WASHINGTON – Ronald Reagan's defense secretary, Caspar Weinberger, credited with engineering the demise of the Soviet Union, once predicted – because of illegal immigration and social unrest south of the border – the U.S. would be at war with Mexico by 2003.
As the U.S. becomes increasingly concerned about just those issues – and one more, the growing power and violence of the drug cartels operating in and around the border – some U.S. intelligence and military analysts are dusting off Weinberger's "Operation Aztec" battle plan for review....
Likewise, in a 1994 Pentagon briefing paper dealing with "deployment of U.S. troops in Mexico as a result of widespread economic and social chaos," Donald E. Schultz, a professor of national security at the U.S. Army's War College around the same time wrote: "A hostile government could put U.S. investments in Mexico in danger, jeopardize access to oil, produce a flood of political refugees and economic migrants to the north."
Meanwhile, Mexican President Vicente Fox is indeed concerned about his country's internal security. A few days ago, he summoned to Sinaloa a meeting with top-level officials to discuss various issues of Mexican national security....
Oddly, however, the border with the U.S. was a very low priority for Fox and his advisers. They were concerned more with their own southern borders with Belize and Guatemala, where Mexico faces its own illegal immigration crisis.

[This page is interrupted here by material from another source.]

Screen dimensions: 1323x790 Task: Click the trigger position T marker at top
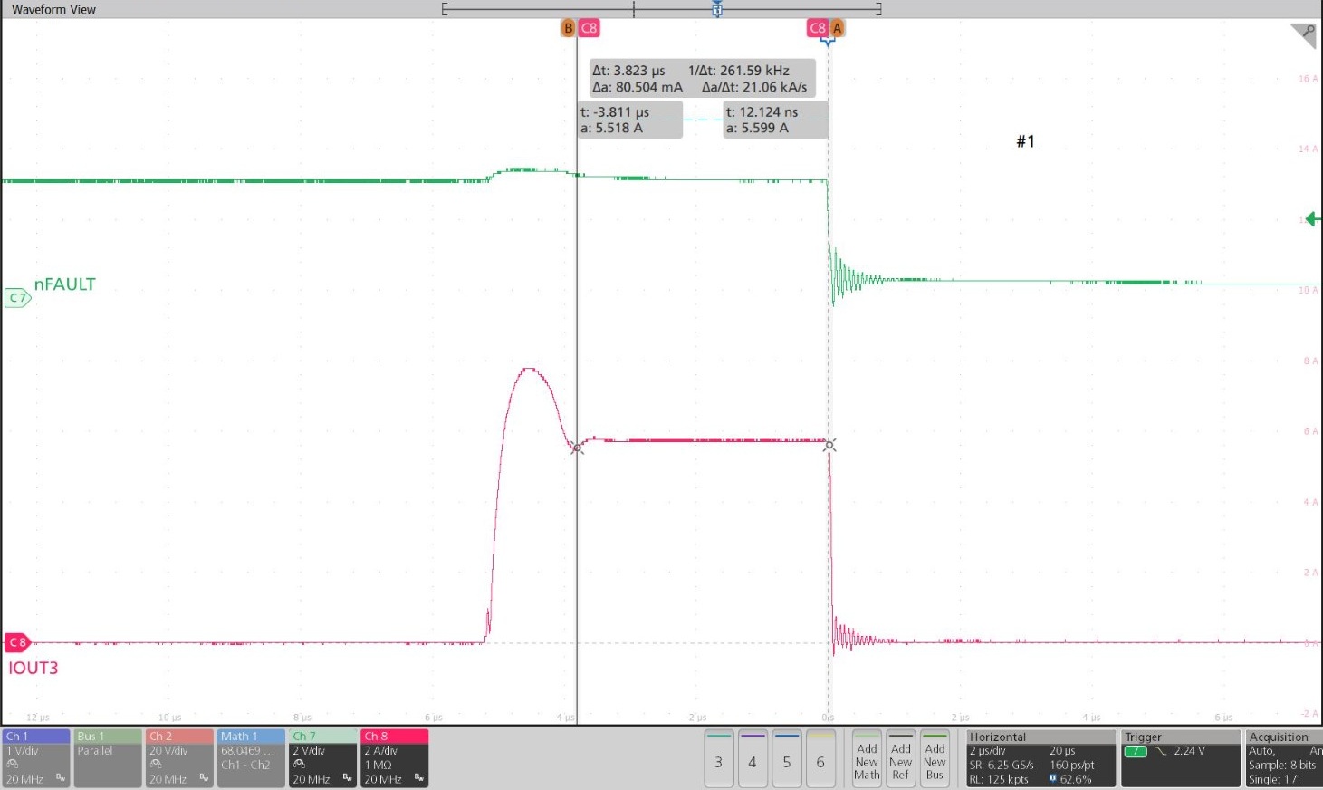click(716, 9)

It seems unavoidable that the U.S.-Mexico border is going to be the big issue in the 2006 mid-term elections in the U.S., whether or not it is a major issue for Mexican politicians vying for political office next year...

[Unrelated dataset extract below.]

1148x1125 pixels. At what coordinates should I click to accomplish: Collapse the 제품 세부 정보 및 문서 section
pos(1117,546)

More than 40 Percent of Mexicans live below the poverty line. Although Mexican officials tend to brag only 3.2 percent of the population is unemployed, CIA experts explain that more than 25 percent of those labeled as working are in reality, and according to any western standards, severely under employed....

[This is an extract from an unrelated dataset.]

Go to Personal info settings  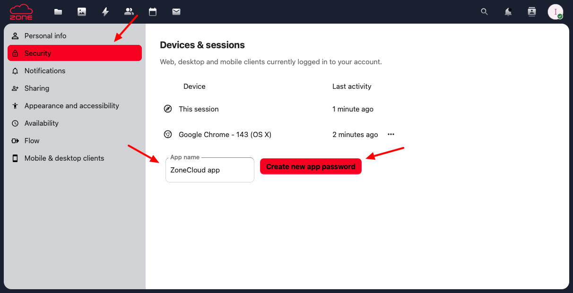[x=45, y=36]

Security experts claim a variety of groups and organizations plan to play an active role in the coming election campaign, hoping to bring down the Fox administration as well as the present military and police establishments....
The Mexican and the U.S. administrations, each government for reasons of its own, are doing their utmost to dodge issues around the border-crossing epidemic from Mexico to the U.S. As politicians in Washington are trying to avoid coping with public opinion or evade voicing support to such initiatives as the Minuteman Project and the Yuma Patriots, these very issues do not escape the eyes of the Department of Homeland Security and immigration authorities.
The above data when added to the overall, possibly shaky, political situation in Mexico, and with Fox's open disregard for mutual border respect, the U.S. is faced with a dangerously looming confrontation with her supposedly friendly neighbor in the south.